[Dataset records]
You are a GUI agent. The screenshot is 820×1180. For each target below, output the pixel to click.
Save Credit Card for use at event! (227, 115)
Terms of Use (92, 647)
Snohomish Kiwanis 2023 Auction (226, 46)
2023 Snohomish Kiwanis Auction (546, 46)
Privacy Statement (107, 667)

...

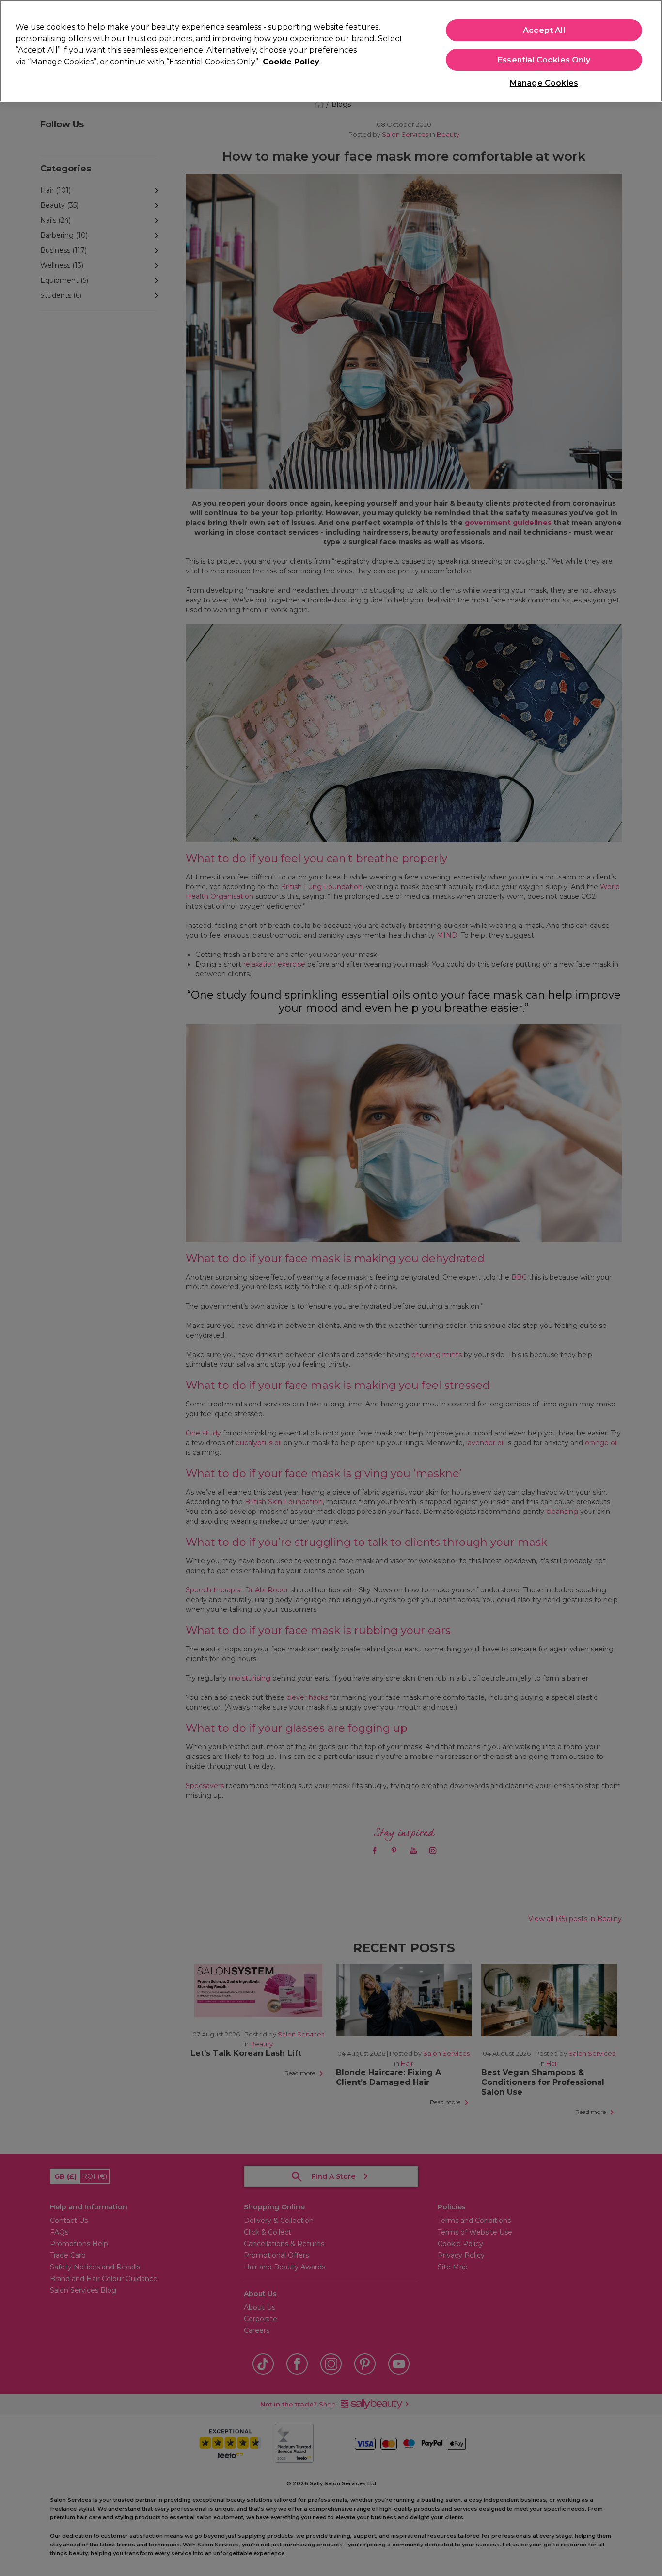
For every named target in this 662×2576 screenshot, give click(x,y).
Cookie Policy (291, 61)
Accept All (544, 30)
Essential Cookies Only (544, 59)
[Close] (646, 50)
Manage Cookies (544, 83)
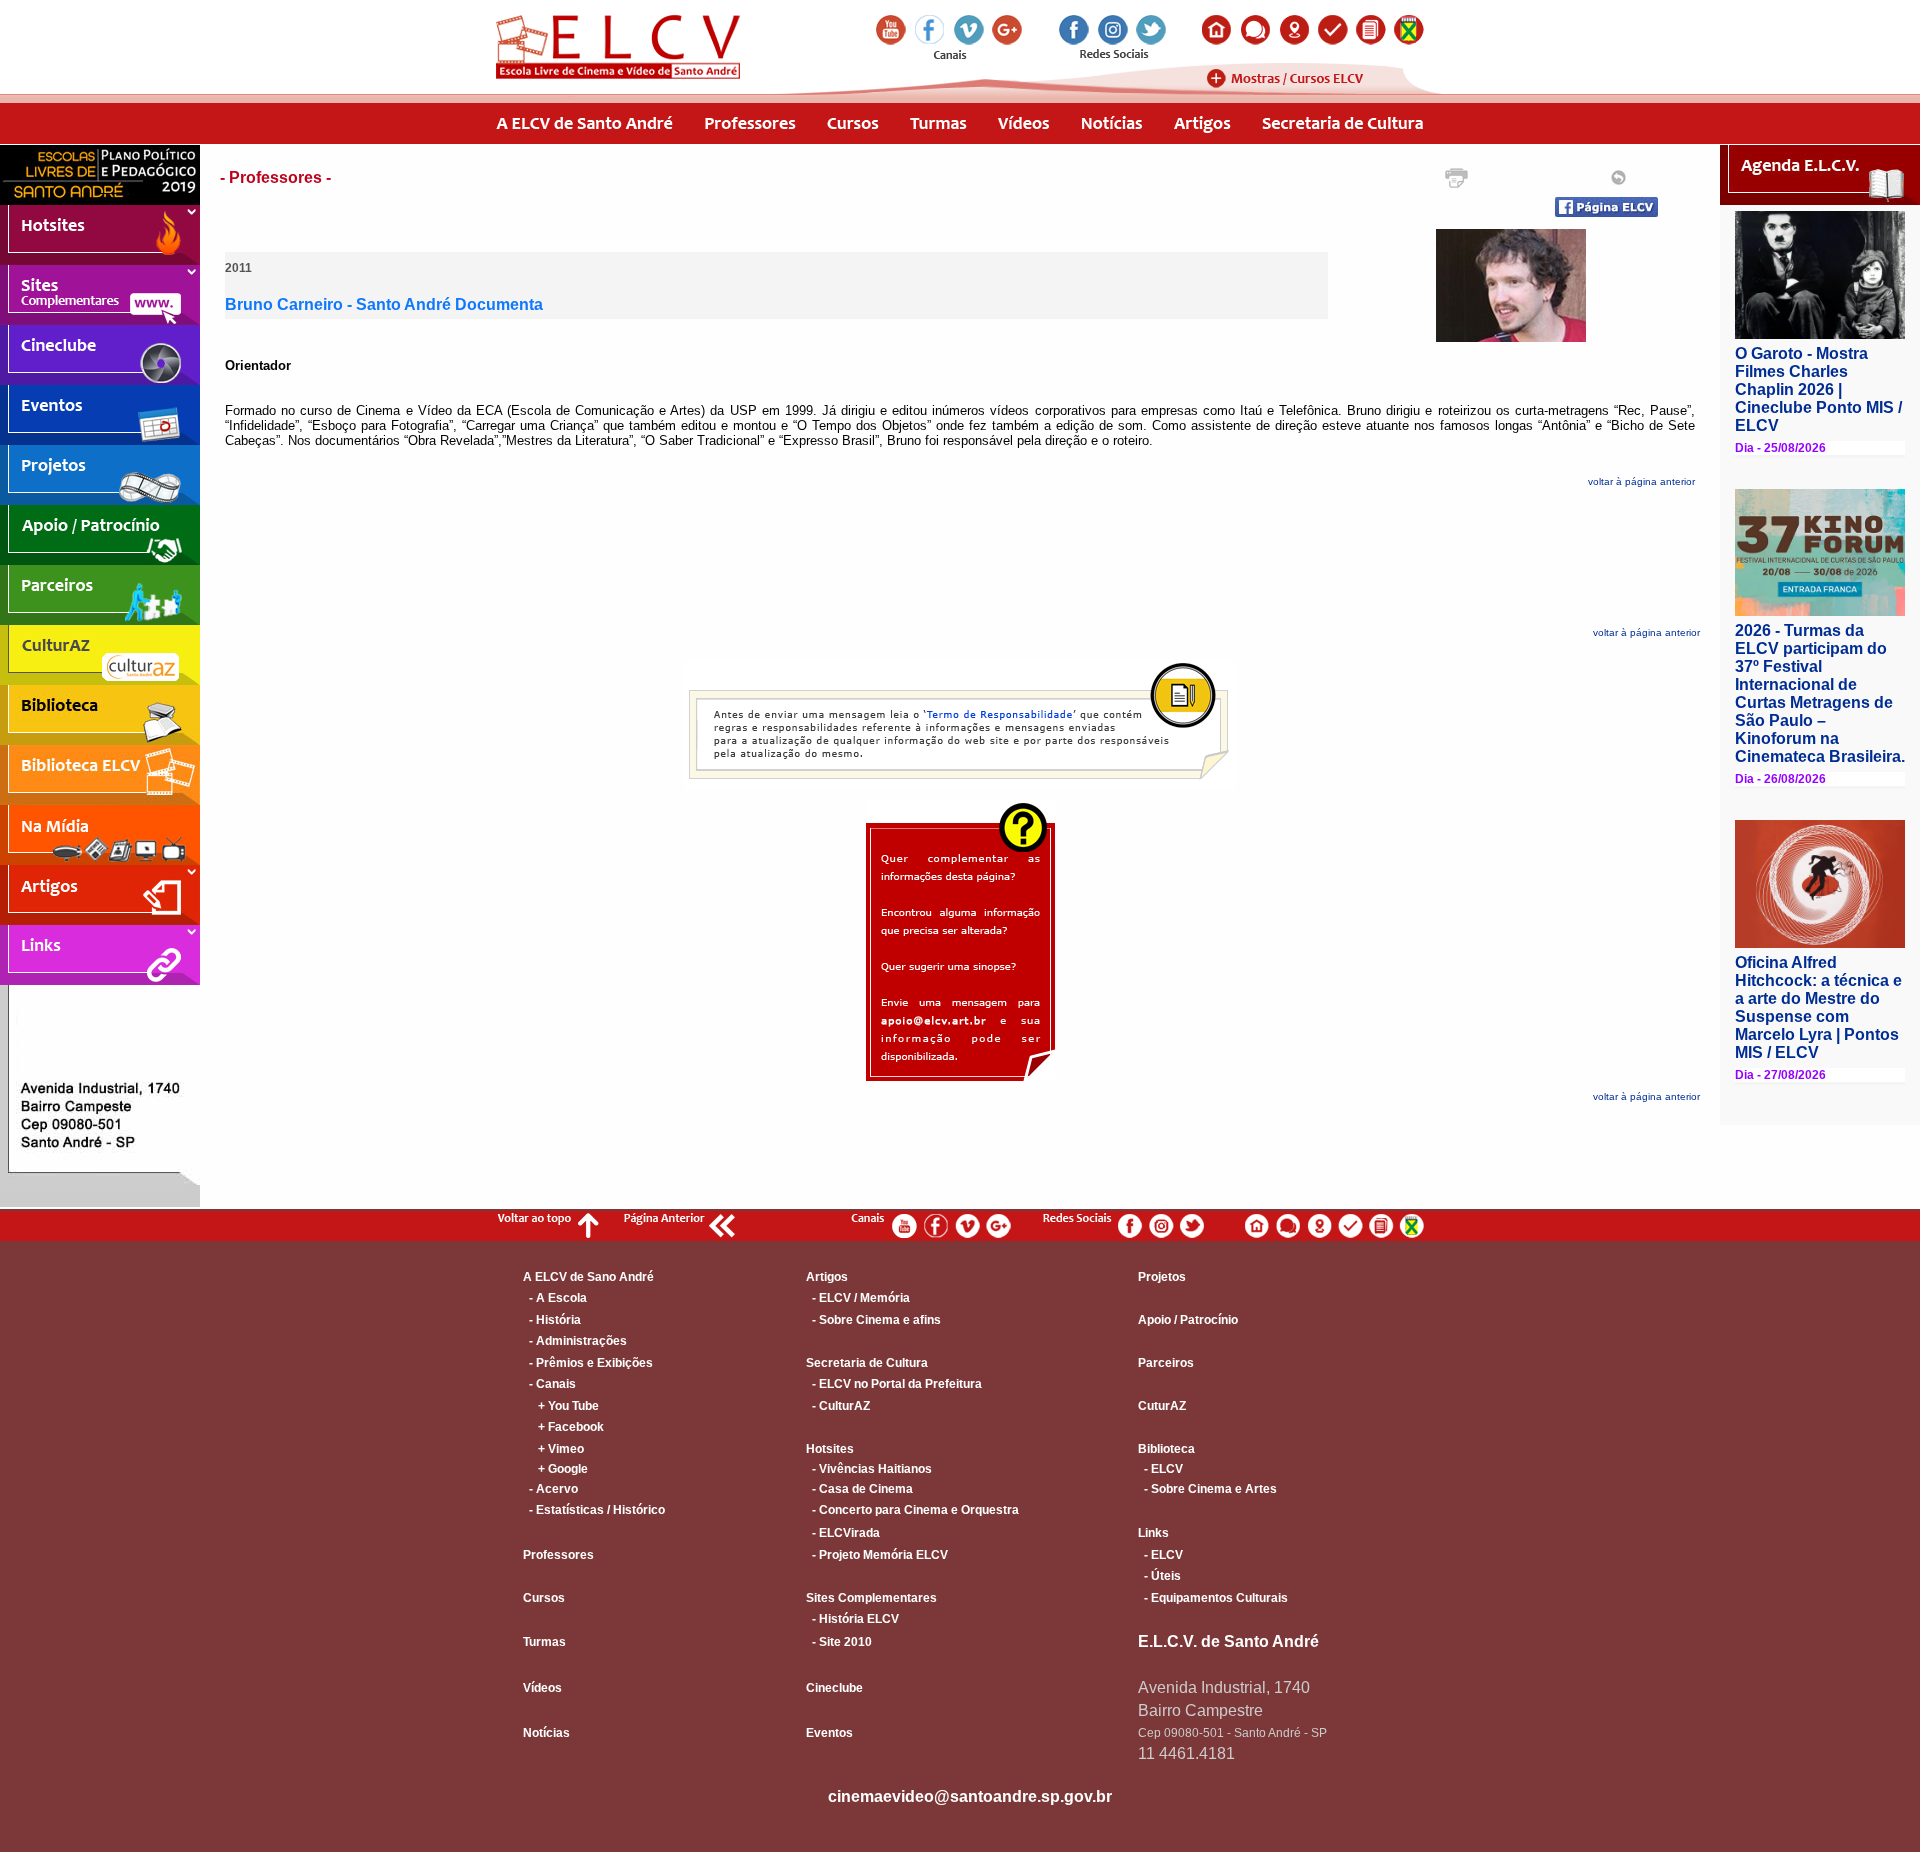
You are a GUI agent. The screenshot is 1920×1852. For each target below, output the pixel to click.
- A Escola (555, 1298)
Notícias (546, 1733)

▶ _WORK ITEM_: Look back at the entries above. Retype the line with "You are a GUI agent. The screenshot is 820×1180.", the line with "Privacy Statement (107, 667)", and all lines in between.

▶ _TASK RESULT_:
You are a GUI agent. The screenshot is 820×1180. For each target below, output the pixel to click.
Save Credit Card for use at event! (227, 115)
Terms of Use (92, 647)
Snohomish Kiwanis 2023 Auction (226, 46)
2023 Snohomish Kiwanis Auction (546, 46)
Privacy Statement (107, 667)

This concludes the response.